Monday, 7 March 2016

So we're asking the question

Should we get involved with a church plant?

The answer isn't clear yet, but we met together with them for the first time yesterday. There's a side that say "yes, this is the next phase, throw yourself in there, even if it's only for a time" and there's a side that says "Ummm. Not sure this is quite what I expected."

So we're exploring. Of course life is enormously more complicated than that, with all kinds of feelings that muddy the waters and make cooly rational decisions difficult, not least our friendships and the manner in which there appears to be a significant exodus of people from our present church family (all for good reasons, not falling out).

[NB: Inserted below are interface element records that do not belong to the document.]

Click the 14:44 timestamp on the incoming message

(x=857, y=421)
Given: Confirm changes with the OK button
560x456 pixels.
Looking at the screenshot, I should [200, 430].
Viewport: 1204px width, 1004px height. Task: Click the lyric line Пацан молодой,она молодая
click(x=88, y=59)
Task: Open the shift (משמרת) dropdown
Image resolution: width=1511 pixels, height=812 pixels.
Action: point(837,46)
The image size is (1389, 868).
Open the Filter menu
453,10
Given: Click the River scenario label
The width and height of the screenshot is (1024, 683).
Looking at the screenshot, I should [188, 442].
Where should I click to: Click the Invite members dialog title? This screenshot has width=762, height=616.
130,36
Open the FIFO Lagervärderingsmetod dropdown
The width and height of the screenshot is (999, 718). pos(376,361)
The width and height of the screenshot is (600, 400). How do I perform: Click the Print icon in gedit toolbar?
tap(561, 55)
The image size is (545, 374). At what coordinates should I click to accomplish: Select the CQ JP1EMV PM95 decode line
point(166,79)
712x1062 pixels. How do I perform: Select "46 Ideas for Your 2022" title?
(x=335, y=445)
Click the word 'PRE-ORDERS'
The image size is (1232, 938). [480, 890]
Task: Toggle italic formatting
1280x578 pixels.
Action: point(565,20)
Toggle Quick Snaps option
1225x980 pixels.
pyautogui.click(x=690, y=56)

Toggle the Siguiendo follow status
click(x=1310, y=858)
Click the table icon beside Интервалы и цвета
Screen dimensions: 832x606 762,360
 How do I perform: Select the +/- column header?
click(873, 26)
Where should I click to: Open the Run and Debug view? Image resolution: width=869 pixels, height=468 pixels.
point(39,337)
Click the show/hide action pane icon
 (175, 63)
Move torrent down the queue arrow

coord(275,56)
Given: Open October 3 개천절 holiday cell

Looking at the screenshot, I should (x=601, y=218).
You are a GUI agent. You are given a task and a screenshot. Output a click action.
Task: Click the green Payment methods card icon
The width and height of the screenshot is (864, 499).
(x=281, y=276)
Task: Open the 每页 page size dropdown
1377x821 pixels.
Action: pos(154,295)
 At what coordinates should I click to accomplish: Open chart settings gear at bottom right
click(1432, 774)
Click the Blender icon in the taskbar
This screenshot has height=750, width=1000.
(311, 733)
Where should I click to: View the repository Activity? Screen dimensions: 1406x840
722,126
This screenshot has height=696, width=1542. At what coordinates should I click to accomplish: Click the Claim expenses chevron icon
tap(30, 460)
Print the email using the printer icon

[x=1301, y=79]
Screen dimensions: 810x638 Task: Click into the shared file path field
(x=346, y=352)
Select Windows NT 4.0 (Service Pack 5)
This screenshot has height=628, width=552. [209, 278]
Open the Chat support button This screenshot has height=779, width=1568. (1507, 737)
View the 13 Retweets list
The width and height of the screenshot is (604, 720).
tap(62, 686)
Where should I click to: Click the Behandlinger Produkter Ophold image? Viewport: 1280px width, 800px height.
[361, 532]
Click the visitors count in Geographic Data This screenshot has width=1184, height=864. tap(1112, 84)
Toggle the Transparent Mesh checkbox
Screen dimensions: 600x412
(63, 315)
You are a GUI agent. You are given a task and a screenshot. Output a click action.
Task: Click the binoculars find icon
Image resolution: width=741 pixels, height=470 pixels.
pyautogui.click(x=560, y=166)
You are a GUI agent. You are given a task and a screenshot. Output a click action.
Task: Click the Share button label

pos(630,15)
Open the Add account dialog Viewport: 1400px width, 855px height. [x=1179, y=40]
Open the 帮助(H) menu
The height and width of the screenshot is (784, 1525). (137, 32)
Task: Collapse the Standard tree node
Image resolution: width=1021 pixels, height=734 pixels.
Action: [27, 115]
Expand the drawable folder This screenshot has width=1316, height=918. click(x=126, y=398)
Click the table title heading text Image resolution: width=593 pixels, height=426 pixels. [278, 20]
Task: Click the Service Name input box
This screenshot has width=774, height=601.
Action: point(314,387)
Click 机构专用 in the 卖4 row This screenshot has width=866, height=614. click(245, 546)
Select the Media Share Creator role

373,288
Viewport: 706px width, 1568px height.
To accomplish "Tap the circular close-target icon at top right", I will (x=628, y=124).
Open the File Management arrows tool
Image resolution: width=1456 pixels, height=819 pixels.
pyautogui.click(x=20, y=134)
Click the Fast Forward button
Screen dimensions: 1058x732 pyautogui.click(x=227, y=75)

OTOH that might be part of establishing a new pattern of church (yes, seriously) involving multiple communities dispersed across an area instead on one central mass community, but that's another story. When our Austraian friend, Phil Walters came across a couple of years back he was talking about new models of church that were much less congregation-oriented, it it felt like God said "listen to him: you need to hear this".

Of course this tears to bits the traditional church model with significant numbers of paid staff, big building and trying to scrape all the possible attendees together into one place on a Sunday. I had a brief look at the idea of liquid church a few years back and decided that it was just chaos and a route to disorganisation and everyone eventually forgetting what it meant to live as Christian community. This *should* be different, with an emphasis on community as part of something larger too.


  1. Isn't that the cell church hypothesis? The small, home-based group becomes the definining structure - the cell - while there are larger gatherings on a fairly regular basis to maintain the context of a wider community. Indeed, aren't many 'community churches' the result of 'house churches' from the 70s and 80s which grew from 'new' ways of doing church and ended up in a rather recognisable end result?

  2. I've only ever seen cell churches used to support a single big congregation, so that although there was a focus on the cell as a place of moving people forward & growing the church, overall the emphasis was to build a single large congregation. To me, this is more like raising the level of importance of house groups to make them effectively small churches that are part of a larger whole.


    I wonder if, sometimes, we worry far too much about structures and not anything like enough about whether God is obviously at work or not.